"Heart of the Backlog"
by Robert Penn Warren (1978-01-22)

Snug at hearthside, while heart of the backlog
Of oak simmers red in the living pulse of its own
Decay, you sit. You count
Your own heartbeat. How steady, how
Firm! What, ah, is Time! And sometimes

It is hard, after all, to decide
If the ticking you now hear is
A whisk of granules of snow,
Hard and belated on panes, or simply
The old organ, fist-size and resolute,
Now beastlike caught
In your rib-cage, to pace

But go nowhere. It does,
In a ghostly sense, suggest now the sound of
Pacing, as if, in soft litter, curved claws
Were muffled. Or is it
The pace of the muffled old clock in the hall?

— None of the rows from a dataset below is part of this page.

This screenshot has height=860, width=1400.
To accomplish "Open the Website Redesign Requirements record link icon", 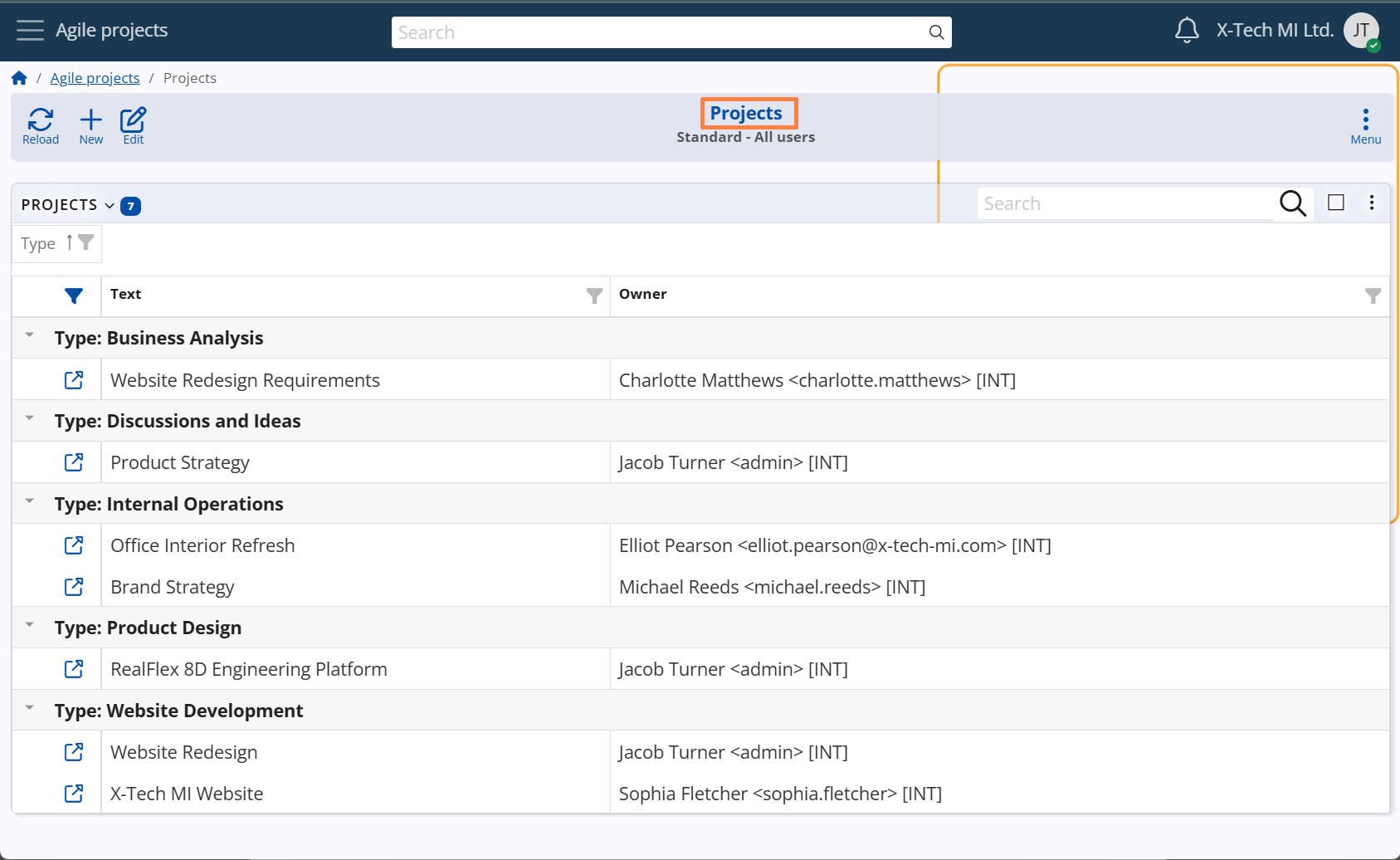I will [x=74, y=380].
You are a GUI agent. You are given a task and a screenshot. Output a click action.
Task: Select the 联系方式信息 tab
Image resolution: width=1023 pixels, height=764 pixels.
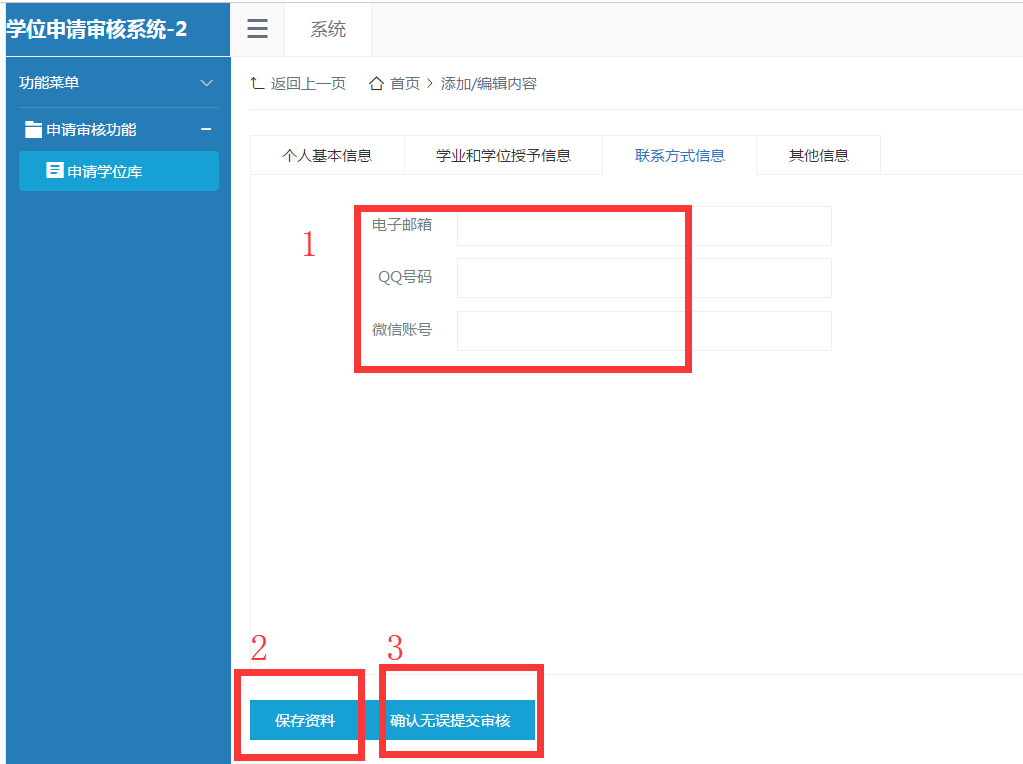pos(679,154)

You watch the talus-like slide of
Consumed oak from oak yet consuming. Yes, tell me
How many the years that burn there. How delicate, dove-gray
The oak-ash that, tiny and talus-like, slides to unwink
The glowing of oak and the years unconsumed!
What is the color of years your fireplace consumes as you sit there?

But think, shut your eyes. Shut your eyes and see only
The wide stretch of world beyond your warm refuge—fields
Windless and white in full moonlight,
Snow past and now steady the stars, and, far off,
The woods-lair of darkness. Listen! is that
The great owl that you, warm at your hearthside, had heard?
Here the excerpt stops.